Werdegang[Bearbeiten]

Er ging am 1. März 1913 zur Polizei in Harburg[1]. Vom 15. August 1914 bis 17. Dezember 1918 war er am 1. Weltkrieg als Soldat beteiligt[2]. Im Januar 1919 nahm er seine Tätigkeit wieder als Polizist auf. Im Dezember 1919 erfolgte sein Wechsel zur Kriminalpolizei. In seiner weiteren Laufbahn wurde er am 1. Mai 1927 zum Kriminalsekretär ernannt. Bis Ende März 1937 betätigte sich Krause in der Verwaltung der Polizei Harburg. Als am 1. April 1937 Harburg mit Hamburg eine Großstadt bildete, wurde er zur Hamburger Polizei versetzt, die von dem Innensenator Alfred Richter politisch geleitet wurde. Krause trat 1937 in die NSDAP ein.
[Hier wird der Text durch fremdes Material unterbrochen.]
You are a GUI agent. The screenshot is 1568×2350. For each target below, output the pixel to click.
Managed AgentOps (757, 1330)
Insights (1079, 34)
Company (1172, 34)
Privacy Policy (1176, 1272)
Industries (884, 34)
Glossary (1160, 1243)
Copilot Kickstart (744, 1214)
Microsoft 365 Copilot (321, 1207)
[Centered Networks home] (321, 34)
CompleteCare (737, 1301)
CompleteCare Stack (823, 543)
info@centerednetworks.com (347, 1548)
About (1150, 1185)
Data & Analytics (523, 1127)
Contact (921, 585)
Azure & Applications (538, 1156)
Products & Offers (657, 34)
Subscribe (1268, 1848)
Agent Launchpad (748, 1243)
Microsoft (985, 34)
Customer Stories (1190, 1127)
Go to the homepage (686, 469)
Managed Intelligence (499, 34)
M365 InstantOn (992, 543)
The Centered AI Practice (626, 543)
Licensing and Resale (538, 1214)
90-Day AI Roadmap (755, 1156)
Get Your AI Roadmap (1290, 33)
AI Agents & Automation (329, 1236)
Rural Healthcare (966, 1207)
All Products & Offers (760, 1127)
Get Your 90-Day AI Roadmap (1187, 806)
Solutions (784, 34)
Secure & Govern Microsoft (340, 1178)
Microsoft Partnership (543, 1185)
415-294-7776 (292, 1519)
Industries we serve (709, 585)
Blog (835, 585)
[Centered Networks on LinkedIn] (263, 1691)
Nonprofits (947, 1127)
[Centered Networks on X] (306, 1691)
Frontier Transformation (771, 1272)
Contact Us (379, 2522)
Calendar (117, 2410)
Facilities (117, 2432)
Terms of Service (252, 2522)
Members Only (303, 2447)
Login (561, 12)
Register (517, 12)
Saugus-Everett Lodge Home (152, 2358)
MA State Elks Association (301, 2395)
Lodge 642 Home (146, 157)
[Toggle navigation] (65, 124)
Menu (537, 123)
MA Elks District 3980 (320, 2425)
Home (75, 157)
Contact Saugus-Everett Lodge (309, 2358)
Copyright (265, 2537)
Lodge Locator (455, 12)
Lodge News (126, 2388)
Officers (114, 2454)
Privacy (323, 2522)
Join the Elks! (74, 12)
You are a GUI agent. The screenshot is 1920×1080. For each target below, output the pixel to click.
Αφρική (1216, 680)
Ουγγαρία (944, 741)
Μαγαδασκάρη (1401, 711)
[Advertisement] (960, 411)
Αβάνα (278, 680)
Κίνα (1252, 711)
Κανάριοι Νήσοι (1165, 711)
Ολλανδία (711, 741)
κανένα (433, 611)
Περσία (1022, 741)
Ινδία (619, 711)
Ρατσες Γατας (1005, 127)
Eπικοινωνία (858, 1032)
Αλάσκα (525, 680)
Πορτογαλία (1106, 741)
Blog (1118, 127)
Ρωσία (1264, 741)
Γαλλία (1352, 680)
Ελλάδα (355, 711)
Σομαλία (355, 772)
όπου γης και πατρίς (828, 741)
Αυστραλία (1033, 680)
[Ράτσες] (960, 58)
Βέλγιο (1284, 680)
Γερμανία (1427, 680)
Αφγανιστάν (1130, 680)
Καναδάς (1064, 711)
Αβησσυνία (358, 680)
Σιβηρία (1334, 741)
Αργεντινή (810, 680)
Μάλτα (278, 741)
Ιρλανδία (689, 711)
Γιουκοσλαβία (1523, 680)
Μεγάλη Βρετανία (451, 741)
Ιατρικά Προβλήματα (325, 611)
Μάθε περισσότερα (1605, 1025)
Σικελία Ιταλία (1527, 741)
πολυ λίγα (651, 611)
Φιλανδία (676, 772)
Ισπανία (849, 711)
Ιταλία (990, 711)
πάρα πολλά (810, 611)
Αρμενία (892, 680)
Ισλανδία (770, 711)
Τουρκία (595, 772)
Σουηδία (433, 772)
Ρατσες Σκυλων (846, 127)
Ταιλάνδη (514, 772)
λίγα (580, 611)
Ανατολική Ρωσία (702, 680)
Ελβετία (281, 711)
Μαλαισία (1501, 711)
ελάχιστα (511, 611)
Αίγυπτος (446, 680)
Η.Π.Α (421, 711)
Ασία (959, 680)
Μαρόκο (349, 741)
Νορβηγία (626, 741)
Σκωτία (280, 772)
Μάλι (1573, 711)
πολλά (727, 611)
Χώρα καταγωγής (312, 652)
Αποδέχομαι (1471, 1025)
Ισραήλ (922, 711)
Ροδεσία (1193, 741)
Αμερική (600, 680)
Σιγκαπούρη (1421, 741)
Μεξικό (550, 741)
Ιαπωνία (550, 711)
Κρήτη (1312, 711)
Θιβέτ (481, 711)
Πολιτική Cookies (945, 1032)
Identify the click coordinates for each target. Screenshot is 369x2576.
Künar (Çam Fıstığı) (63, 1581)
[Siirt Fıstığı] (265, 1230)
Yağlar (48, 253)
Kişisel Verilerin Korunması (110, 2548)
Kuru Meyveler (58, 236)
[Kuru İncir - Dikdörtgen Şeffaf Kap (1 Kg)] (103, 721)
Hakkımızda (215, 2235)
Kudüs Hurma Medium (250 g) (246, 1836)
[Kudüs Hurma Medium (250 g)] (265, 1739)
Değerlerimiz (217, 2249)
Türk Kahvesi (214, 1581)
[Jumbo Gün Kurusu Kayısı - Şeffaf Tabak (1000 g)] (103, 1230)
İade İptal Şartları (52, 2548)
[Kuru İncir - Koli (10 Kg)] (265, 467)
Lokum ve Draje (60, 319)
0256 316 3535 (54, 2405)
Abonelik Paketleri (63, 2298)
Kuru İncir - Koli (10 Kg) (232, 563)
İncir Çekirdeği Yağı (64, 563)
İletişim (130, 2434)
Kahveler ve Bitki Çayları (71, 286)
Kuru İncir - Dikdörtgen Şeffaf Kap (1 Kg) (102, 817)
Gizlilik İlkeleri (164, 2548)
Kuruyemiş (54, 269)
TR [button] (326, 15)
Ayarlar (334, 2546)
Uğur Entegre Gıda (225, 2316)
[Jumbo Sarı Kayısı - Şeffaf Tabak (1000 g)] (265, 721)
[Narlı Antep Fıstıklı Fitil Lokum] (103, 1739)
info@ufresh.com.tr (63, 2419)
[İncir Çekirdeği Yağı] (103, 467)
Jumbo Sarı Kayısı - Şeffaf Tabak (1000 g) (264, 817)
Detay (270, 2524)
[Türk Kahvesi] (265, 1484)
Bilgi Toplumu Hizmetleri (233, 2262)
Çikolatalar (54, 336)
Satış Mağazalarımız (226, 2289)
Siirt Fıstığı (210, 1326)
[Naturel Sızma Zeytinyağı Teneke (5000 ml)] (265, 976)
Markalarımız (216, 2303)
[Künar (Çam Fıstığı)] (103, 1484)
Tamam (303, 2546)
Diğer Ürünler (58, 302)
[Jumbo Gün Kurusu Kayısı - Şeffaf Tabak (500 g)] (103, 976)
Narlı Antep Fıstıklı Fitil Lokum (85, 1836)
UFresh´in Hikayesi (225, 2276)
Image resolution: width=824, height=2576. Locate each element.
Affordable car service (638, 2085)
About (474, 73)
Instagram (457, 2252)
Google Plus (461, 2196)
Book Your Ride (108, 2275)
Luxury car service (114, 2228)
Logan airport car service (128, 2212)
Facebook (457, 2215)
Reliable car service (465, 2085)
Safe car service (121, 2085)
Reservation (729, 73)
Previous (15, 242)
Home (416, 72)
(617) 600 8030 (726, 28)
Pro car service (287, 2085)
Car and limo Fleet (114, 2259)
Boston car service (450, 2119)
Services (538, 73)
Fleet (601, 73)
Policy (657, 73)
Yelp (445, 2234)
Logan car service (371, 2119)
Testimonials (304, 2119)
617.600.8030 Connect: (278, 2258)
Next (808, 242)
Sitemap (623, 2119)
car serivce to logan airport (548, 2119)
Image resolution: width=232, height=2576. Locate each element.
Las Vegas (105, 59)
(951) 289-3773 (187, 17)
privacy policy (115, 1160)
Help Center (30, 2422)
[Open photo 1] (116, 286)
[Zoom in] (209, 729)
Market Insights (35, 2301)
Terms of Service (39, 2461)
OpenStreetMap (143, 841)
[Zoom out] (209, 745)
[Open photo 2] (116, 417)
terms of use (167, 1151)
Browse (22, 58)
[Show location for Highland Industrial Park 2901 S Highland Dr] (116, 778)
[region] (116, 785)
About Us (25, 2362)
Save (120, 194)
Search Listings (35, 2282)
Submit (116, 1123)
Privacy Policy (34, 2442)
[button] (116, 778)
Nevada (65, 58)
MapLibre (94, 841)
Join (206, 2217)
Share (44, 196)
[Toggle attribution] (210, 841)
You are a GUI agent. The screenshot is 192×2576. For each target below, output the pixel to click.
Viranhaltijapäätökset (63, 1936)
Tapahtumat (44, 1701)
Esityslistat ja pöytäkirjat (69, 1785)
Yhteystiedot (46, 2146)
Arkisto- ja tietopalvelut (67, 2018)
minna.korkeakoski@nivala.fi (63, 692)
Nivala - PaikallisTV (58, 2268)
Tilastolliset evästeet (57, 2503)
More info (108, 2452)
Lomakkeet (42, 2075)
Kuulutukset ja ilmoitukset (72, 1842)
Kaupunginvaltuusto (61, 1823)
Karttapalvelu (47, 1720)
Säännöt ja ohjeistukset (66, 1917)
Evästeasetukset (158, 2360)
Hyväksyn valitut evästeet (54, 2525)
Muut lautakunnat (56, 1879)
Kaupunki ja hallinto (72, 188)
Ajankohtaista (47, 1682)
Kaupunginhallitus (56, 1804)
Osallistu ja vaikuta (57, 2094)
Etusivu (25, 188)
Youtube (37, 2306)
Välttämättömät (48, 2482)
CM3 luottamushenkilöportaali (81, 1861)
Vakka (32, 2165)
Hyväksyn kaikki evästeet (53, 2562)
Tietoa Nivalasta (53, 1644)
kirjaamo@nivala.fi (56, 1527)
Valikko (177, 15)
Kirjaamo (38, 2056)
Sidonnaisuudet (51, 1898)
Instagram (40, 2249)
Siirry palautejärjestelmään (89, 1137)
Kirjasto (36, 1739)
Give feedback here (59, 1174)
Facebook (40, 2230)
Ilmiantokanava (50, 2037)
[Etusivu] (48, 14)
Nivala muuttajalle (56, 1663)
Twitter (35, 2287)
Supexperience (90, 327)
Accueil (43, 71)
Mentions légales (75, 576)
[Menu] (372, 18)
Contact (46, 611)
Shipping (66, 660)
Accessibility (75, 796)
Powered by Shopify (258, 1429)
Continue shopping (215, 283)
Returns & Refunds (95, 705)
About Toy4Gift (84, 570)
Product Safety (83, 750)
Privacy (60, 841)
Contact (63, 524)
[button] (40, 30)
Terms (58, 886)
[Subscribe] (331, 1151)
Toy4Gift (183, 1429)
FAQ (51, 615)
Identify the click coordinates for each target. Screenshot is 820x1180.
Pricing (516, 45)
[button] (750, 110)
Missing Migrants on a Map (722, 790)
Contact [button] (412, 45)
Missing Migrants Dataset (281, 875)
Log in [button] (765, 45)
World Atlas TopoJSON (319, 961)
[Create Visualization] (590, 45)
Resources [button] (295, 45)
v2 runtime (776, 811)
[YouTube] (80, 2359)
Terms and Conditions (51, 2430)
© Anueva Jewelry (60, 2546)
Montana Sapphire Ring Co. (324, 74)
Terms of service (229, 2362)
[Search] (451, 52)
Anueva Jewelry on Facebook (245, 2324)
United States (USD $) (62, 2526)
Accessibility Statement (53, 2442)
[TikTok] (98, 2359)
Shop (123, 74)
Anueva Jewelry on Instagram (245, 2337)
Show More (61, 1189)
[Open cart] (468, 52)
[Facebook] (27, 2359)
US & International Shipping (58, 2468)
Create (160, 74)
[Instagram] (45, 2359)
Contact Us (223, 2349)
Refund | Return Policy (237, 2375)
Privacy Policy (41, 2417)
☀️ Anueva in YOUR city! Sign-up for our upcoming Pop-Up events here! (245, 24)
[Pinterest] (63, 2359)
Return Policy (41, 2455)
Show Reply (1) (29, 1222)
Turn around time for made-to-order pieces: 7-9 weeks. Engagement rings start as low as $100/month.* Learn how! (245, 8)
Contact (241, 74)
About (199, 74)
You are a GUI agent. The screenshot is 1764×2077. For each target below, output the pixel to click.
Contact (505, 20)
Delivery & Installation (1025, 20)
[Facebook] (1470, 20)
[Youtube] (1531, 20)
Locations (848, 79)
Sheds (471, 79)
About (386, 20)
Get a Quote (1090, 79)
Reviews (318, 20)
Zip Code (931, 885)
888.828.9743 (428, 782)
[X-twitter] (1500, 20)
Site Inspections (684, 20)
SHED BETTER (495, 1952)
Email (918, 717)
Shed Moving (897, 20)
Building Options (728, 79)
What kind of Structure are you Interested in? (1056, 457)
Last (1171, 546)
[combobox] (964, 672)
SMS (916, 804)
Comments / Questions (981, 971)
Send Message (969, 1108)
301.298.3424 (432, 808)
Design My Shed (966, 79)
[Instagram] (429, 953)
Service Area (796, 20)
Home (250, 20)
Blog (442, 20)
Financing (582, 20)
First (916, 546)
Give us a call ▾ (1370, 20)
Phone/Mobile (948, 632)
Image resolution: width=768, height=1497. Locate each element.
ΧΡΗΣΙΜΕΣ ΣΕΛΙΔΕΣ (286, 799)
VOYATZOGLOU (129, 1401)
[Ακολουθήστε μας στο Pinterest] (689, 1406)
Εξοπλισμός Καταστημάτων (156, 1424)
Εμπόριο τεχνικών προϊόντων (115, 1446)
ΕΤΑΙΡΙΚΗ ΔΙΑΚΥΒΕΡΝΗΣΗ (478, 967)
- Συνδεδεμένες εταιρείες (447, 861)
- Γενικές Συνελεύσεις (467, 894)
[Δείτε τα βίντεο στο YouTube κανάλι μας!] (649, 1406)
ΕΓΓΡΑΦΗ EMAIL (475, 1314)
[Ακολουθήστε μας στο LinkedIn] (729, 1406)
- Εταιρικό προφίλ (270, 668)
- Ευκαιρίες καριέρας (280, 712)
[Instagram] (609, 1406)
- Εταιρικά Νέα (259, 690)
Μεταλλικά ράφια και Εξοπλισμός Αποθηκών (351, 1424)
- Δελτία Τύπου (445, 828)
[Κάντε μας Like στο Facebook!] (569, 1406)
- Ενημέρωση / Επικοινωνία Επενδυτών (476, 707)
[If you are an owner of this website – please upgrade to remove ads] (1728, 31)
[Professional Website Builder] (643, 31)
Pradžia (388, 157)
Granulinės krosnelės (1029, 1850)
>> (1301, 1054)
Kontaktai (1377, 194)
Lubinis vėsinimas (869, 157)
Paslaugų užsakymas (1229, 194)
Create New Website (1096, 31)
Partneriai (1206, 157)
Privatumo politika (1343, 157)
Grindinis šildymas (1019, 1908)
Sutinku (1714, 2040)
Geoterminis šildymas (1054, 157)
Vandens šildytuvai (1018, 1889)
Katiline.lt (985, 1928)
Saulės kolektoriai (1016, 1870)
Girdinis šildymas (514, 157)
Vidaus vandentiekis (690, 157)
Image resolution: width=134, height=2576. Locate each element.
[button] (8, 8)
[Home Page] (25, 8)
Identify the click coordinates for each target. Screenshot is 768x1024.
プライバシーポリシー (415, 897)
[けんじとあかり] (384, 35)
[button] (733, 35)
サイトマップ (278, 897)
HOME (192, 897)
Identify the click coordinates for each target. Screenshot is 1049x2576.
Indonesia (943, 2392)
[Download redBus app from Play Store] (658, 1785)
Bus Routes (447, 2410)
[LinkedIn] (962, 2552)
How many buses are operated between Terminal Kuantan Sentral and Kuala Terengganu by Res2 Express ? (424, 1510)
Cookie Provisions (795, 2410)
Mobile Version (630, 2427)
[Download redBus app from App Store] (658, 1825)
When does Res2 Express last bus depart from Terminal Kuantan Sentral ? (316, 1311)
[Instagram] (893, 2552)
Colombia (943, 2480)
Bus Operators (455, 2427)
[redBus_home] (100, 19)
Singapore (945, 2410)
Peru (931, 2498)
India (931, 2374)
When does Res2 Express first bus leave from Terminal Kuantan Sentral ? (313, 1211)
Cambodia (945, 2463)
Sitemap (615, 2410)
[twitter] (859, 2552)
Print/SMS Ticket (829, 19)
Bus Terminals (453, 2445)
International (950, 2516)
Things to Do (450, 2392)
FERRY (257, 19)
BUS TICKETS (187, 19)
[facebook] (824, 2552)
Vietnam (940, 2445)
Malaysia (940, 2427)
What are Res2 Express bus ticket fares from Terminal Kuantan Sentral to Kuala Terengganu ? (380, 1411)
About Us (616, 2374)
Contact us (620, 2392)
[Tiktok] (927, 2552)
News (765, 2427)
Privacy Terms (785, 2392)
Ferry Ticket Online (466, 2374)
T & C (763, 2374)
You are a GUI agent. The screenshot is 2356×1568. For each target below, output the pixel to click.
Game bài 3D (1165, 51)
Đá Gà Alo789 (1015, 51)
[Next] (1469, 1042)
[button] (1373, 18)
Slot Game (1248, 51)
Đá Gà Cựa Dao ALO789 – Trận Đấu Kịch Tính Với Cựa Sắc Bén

Dienststellenleiter[Bearbeiten]

Ab Oktober 1938 leitete Krause die "Zigeunerdienststelle" im Kommissariat BK 2 in der Kriminalinspektion 1 A, die für Angelegenheiten des Erkennungsdienstes und der Vorbeugung gegen Verbrechen zuständig war innerhalb der Kriminalpolizeileitstelle Hamburg. Leiter der Inspektion war der Kriminalrat August Lyss, dem der Kriminalrat Arnold Schmidt-Till im Amt folgte.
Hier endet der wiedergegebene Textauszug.